* Listing excerpted from a collection
-=-=-=-=-

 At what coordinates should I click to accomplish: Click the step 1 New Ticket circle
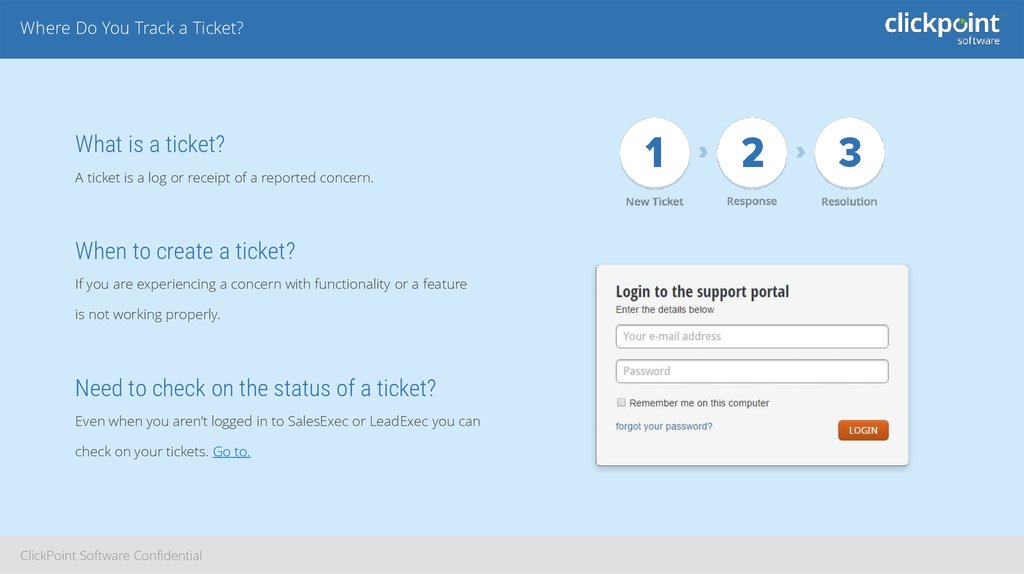(x=654, y=152)
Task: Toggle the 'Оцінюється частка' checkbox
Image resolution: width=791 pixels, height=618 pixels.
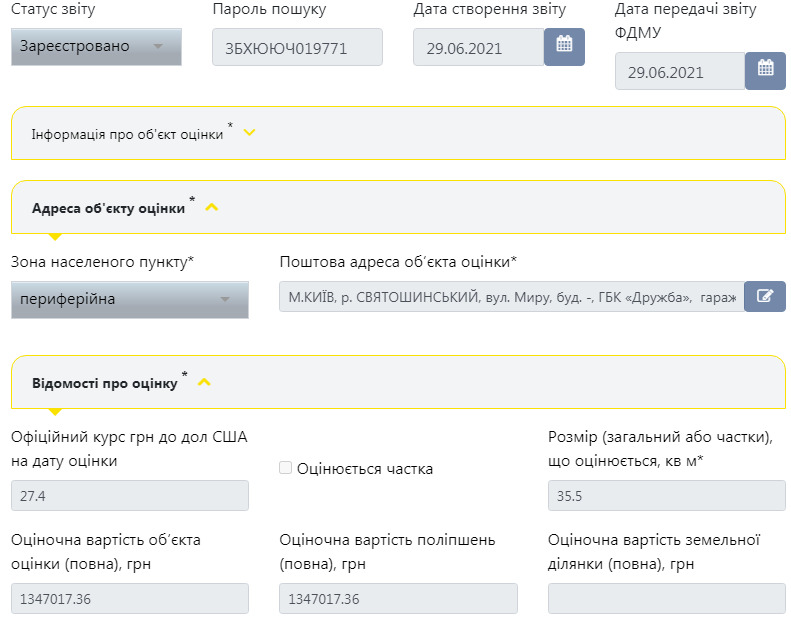Action: 286,468
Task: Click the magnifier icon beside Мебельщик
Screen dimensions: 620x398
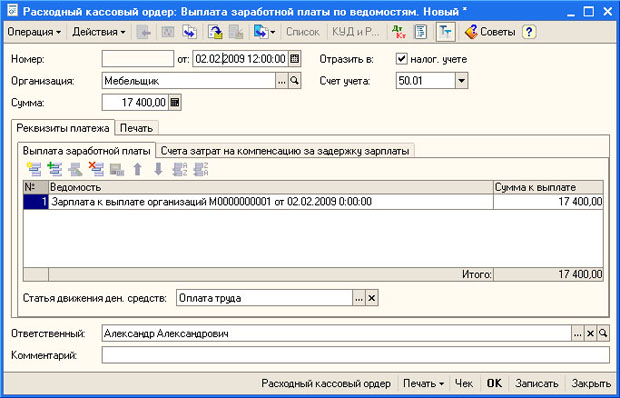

-=-=-=-=-

* REQUEST
Format every line of the listing above as a numbered list, skipping blank lines. Leave the pictures out of your answer.

* FINISHED ANSWER
1.  At what coordinates should I click to accomplish: Click the step 1 New Ticket circle
2. (x=654, y=152)
3. Task: Toggle the 'Оцінюється частка' checkbox
4. Image resolution: width=791 pixels, height=618 pixels.
5. Action: 286,468
6. Task: Click the magnifier icon beside Мебельщик
7. Screen dimensions: 620x398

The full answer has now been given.